What did I learn from this gross feeling of having facilitated gossip?  First, I’m a bit hypocritical (hating gossip, and then perpetuating it).  But also, respect is tantamount to conveying delicate and important information to an uninformed recipient.  If we had all been respecting one another’s legitimate passions and concerns, the prospective students would have seen a more cohesive program. (And in improv, don’t we want to present a cooperative group to the audience? Don’t we want them to sense that group mind, that we are all on the same page? That’s where the magic happens.)

But I learned more from this situation.  If we had all been respecting the different upbringings that our neighbors have had, or the different choices that we’ve all made, wouldn’t we see that even an area that is physically/visually distinct from the rest of the neighborhood is no less safe?  For that matter, wouldn’t we see that people are still people regardless of if they live in a “safe” or “unsafe” part of town?  The gang members that may live in surrounding neighborhoods still have mothers, fathers, brothers, sisters, etc.  I’m not saying that I’d want to hang out alone near those gangs at midnight (or put myself in obviously unsafe circumstances), but I am saying that if we respected the power of the situation, and the power of the human condition, wouldn’t we be less prejudiced, or at least more aware and more able to consciously check ourselves?  Wouldn’t we be more compassionate?

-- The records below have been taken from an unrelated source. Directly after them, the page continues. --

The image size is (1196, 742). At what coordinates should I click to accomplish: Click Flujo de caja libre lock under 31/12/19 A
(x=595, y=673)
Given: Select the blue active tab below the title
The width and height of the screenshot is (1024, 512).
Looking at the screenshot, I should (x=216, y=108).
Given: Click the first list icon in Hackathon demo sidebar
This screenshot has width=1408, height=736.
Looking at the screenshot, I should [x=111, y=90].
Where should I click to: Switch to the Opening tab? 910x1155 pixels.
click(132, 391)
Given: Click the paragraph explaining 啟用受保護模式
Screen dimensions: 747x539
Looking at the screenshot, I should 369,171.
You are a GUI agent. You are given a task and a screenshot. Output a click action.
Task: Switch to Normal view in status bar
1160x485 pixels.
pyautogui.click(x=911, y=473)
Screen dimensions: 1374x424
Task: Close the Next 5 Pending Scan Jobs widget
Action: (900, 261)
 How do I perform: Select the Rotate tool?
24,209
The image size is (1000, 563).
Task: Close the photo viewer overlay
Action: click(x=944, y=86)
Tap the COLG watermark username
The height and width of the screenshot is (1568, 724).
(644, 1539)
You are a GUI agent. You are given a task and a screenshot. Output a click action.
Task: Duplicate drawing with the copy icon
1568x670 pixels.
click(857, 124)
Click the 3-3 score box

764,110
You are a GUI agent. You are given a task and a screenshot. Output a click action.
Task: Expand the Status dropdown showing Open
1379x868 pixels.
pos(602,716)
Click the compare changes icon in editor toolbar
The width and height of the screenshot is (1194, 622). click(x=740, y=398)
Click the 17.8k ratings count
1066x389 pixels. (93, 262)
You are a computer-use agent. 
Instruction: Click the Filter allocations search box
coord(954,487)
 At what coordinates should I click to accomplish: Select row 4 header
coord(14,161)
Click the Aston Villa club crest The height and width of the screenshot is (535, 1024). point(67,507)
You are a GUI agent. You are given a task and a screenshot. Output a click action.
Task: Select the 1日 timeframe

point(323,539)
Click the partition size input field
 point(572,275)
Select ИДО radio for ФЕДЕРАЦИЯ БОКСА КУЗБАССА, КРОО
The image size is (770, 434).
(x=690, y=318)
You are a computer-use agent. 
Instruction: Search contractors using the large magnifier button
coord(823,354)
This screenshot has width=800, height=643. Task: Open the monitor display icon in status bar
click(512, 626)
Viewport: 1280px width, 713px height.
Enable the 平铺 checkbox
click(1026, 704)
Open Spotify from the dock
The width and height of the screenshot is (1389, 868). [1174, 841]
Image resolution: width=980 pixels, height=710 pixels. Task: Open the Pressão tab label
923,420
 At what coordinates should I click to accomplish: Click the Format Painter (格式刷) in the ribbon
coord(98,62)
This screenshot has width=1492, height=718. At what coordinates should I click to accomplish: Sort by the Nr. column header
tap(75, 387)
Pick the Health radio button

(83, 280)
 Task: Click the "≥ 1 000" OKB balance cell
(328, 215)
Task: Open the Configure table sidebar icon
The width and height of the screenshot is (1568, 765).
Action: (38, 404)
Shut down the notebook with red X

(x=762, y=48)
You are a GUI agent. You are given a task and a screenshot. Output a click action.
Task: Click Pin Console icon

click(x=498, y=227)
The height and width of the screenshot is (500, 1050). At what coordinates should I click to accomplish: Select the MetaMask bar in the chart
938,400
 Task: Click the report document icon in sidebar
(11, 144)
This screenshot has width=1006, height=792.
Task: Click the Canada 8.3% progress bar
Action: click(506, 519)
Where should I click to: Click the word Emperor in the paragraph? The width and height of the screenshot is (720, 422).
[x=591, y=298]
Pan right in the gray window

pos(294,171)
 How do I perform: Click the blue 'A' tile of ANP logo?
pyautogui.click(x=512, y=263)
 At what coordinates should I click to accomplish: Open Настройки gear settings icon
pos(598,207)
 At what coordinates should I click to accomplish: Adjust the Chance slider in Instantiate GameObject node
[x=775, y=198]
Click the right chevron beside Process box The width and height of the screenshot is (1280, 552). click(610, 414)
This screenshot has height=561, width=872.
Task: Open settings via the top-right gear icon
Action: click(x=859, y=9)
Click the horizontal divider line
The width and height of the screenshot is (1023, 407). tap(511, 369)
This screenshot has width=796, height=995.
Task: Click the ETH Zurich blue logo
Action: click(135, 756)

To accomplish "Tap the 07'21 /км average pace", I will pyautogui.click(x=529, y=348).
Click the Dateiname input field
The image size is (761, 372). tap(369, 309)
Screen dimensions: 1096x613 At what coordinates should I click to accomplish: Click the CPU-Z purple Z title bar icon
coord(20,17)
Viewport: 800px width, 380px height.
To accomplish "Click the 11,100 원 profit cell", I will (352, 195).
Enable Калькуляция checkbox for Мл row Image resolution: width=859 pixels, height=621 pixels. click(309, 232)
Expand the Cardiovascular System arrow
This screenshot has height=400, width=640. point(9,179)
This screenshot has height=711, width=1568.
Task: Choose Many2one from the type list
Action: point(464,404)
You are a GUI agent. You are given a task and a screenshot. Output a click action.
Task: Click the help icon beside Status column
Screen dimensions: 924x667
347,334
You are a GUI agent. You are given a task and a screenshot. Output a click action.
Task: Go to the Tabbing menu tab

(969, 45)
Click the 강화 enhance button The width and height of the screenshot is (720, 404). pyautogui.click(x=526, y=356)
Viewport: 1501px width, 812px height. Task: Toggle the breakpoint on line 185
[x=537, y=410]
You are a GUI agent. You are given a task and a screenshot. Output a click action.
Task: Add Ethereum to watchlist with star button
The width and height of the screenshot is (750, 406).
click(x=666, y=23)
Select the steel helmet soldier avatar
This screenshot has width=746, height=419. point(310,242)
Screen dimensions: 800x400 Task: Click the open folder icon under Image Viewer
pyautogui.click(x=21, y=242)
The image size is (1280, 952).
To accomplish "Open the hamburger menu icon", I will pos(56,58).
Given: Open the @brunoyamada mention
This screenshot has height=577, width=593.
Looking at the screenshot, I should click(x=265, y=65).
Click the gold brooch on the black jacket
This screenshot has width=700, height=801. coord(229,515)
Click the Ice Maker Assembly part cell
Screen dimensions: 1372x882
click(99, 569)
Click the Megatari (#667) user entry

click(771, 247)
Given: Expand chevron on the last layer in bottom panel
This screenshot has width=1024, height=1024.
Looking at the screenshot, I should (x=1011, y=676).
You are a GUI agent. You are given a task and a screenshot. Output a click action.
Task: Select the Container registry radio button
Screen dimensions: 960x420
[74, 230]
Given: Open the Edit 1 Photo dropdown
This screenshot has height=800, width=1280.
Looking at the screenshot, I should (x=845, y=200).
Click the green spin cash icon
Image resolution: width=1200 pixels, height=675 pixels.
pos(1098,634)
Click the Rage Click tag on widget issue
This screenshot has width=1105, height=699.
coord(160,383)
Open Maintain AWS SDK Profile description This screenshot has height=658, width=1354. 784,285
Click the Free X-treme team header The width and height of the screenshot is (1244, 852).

Perhaps I’m being idealistic.  Some social psychologists would argue that our prejudices rely on an evolutionarily adaptive aversion to outgroup members, or people unlike us, because they might pose a threat in prehistoric times to our tribe’s safety.  They even argue for the automaticity of these prejudiced cognitive processes.  But most research conducted on the issue today is inherently confounded by the cultural context in which it is conducted.

I guess my point is this:

“It was Del’s belief that performers needed to have the utmost respect for one another- that if they treated each other like geniuses, poets and artists, they could become that on stage.”  In improv, if we respect one another, we can trick audiences into thinking that the crazy flub mistake that just happened on stage had been planned all along, and that the whole group was in on it!  We can make people forget that there’s not a script.  By treating each other like we’re brilliant, we become brilliant in the audience’s eyes.  The audience takes their cues from us, and if we don’t treat any idea as a “bad” or “wrong” one, then bad and wrong ideas simply don’t exist.

It’s the same way in real life.  Most of our reality is what we’ve constructed for ourselves.  If we respect everyone and every situation as we construct that reality (if we respect Z’s right to know our opinion up-front), then maybe we can avoid “bad” or “wrong” misconceptions about our world.  And we can avoid that icky-post-gossip feeling.